Inspire will tweet about all articles included in the journal and online content. Please supply a tweet along with any personal twitter handles and relevant hashtags you wish to include (maximum of 250 characters, including spaces) on the title page. 

Abbreviations

Please supply a list of all abbreviations used and define all abbreviations on first mention in the text. 

Introduction

The Introduction should provide background to your piece and outline the aims/hypothesis of your work.  

Methods

Please provide details of all methods used in your research. There should be enough information so that a reader will be able to replicate the study if they wish. 

Please ensure that details of ethical approval and informed consent/assent are included in the Methods section of your paper, if appropriate. 

Please include a statistics section, where information on how data are expressed and the statistical assays used are outlined. Please also included n values for biological/experimental replicates, as well as any details of randomisation, blinding and exclusion of data.

Please ensure that manufacturer details are provided for all reagents/equipment included in the Methods section. A URL may be provided as an alternative to a physical address for software. 

Results

Please describe all results relevant to your study in the results section. Please do not discuss the results in this section. 

Discussion

Results should be interpreted but not repeated in the Discussion. You may wish to structure your Discussion as follows:

  • Outline of the main findings
  • Discuss the strengths and weaknesses of the study, for example of the methodological approaches used. You may wish to discuss the similarities and disparities between your findings and findings from previously published research
  • Describe how your study may influence clinical practice and policy/guidelines
  • Propose future research that may be required to fill in any further gaps in knowledge
Acknowledgements

Please acknowledge individuals who were involved in the article but who do not qualify for authorship

References

Please cite references in numerical order in the text, using a superscript number before any associated punctuation.  

Tables

Tables should be created using the ‘insert table’ function of Word. Please include a title for each table and use footnotes where appropriate.  

Figures

Please provide figures as separate files (see below for file types), with figure legends at the end of the article. The figure legend should provide enough information so that readers can understand the figure/data without referring to the main text.  

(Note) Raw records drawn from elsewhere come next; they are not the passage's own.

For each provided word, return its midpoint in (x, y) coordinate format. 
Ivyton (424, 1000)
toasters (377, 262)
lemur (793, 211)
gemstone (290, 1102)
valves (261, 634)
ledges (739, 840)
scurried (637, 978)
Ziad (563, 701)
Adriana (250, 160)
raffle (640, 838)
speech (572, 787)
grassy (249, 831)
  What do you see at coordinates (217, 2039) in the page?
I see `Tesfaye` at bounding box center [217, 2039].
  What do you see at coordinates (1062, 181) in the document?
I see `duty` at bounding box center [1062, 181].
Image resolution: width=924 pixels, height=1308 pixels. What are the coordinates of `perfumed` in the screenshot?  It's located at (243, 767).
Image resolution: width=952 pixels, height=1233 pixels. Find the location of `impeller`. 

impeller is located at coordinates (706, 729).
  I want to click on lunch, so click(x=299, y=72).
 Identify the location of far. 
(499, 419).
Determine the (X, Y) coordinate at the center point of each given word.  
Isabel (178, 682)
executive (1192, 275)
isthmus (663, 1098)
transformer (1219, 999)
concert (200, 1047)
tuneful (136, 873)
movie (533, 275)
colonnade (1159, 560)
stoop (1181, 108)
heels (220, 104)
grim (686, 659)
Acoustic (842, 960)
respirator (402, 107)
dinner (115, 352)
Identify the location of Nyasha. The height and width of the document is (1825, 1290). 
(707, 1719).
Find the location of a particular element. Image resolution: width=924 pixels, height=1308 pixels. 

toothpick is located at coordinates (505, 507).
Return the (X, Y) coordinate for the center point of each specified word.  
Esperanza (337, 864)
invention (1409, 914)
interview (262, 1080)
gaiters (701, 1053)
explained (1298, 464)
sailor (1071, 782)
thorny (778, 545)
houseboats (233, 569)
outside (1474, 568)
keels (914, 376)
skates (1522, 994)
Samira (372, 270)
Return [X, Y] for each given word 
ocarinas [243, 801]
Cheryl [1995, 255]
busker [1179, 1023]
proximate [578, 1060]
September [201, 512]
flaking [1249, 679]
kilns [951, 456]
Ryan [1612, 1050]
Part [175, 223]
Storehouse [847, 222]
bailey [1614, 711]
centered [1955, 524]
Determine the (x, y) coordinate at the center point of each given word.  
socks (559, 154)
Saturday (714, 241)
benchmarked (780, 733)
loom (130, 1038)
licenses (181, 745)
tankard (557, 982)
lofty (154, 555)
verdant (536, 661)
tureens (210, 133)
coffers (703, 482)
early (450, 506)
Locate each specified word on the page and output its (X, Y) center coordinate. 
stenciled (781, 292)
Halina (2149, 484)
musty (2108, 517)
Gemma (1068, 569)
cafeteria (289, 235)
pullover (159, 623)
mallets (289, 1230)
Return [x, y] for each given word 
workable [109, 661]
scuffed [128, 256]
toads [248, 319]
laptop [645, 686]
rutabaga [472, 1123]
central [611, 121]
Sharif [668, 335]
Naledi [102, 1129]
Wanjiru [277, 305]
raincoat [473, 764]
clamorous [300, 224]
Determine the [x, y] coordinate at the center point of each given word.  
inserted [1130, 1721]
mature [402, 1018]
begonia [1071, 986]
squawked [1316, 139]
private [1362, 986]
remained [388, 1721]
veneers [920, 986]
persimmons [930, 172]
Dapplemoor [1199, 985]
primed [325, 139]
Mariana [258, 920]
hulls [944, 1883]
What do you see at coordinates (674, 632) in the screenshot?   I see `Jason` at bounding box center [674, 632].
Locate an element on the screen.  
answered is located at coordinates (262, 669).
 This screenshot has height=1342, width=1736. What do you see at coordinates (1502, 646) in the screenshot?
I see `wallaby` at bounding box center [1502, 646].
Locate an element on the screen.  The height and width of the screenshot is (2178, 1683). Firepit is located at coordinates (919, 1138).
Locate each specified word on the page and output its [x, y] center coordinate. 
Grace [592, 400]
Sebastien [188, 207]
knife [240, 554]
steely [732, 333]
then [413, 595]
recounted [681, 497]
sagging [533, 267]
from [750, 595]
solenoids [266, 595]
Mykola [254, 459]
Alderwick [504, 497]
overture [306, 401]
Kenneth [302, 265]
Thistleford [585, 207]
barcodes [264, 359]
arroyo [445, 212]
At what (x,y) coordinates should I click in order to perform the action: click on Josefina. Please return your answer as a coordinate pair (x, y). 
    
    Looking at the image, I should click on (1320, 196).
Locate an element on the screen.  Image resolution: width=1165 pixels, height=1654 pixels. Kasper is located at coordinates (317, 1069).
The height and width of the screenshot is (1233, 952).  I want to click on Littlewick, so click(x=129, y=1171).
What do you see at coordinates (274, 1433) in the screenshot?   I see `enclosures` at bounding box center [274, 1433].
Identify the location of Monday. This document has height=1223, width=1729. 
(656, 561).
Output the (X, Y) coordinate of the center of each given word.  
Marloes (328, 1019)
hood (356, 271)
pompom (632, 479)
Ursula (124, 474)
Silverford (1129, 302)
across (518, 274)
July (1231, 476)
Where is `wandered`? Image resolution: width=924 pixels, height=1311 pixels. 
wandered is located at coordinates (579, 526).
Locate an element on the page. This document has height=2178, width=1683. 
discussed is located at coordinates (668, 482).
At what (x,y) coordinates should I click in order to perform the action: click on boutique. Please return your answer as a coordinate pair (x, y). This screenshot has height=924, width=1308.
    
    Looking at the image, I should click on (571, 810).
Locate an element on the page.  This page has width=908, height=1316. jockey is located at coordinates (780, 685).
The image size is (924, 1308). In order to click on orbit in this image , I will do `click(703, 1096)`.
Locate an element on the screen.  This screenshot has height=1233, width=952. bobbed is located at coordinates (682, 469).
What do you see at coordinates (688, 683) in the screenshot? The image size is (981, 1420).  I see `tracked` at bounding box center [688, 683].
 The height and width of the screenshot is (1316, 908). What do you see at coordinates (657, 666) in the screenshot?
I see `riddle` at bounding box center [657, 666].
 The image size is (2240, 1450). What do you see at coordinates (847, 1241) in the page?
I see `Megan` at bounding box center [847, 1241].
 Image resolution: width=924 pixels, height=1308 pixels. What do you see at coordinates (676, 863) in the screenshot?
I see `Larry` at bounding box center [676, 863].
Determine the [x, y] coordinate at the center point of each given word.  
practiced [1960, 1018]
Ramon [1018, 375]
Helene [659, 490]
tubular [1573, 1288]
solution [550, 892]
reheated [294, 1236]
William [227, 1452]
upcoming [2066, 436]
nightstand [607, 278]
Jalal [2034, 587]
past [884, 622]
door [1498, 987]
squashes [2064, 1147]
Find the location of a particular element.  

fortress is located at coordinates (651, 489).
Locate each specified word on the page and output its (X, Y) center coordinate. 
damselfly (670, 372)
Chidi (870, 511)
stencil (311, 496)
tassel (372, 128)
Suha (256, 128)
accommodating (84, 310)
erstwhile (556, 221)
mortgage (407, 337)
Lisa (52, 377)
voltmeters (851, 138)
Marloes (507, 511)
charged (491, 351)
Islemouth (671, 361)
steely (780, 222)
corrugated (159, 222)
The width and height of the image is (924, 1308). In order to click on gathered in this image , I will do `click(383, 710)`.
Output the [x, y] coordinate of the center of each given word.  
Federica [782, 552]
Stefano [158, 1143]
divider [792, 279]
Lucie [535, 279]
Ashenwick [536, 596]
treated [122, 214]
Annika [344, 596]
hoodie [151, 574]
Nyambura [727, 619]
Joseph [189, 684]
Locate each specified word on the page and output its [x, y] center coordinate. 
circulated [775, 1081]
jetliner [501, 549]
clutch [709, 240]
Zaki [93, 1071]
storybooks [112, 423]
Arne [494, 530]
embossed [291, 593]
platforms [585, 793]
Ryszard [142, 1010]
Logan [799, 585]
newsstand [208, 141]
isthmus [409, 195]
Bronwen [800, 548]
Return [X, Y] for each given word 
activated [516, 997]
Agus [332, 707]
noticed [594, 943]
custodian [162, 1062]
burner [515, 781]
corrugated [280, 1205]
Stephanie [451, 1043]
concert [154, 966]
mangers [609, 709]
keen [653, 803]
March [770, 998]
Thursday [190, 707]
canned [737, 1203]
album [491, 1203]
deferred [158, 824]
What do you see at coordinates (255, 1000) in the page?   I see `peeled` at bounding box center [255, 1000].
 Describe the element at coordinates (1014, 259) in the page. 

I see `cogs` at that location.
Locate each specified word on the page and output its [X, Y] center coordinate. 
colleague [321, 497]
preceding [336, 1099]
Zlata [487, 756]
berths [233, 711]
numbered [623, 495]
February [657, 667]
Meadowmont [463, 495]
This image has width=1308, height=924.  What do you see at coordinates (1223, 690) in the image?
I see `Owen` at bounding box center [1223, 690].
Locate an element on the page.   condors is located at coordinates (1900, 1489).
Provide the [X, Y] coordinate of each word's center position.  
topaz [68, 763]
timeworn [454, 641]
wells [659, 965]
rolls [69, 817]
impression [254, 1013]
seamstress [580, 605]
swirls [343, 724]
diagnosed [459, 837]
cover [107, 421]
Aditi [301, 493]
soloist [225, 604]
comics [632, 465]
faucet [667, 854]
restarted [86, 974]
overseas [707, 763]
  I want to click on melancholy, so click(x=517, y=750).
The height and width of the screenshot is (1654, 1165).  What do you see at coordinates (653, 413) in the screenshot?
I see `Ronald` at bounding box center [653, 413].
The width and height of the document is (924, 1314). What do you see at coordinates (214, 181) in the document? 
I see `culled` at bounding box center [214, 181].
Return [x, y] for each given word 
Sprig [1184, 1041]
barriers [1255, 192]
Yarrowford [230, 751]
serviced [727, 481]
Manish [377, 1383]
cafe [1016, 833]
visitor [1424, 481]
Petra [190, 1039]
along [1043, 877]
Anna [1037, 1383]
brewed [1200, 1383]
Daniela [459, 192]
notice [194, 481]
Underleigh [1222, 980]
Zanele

Please adhere to the following guidelines:

  • Use Helvetica or Arial font
  • Please ensure the font size is large enough so that the text is legible when the figure is reduced in size for print
  • Please use the same font style and size throughout your figures
  • Please include units on axis labels
  • Please use standard statistical notation in figures (*p<0.05, **p<0.01, ***p<0.001); usual order for symbols for different comparisons is: *, †, ‡, §,
  • Please provide n values in figure legends
  • Do not use gridlines

Permissions If the figure you wish to use has been published previously, you may need to request permission from the copyright holder. Please ensure that written permission is given for photographs of patients/individuals in which the individual is identifiable

Figure format Please supply your figures as EPS, Adobe Illustrator, PowerPoint, Excel or Word files. Alternatively, high-resolution TIFF files (1200 dpi for black and white; 600 dpi for colour) or PNG files may be supplied. 

Please supply video files as MOV, MPEG4, MP4, AVI, WMV, MPEGPS, FLV, 3GPP or WebM files.

The aspect ratio should be 16:9 or 4:3. 

Please ensure that the content of video files does not flash more than three times per second.

All content in Inspire will be distributed under the terms of the Creative Commons Attribution 4.0 International License (http://creativecommons.org/licenses/by/4.0/), which permits unrestricted use, distribution, and reproduction in any medium, provided that appropriate credit to the original author(s) and the source is given, a link to the Creative Commons license is provided, and it is indicated if any changes are made.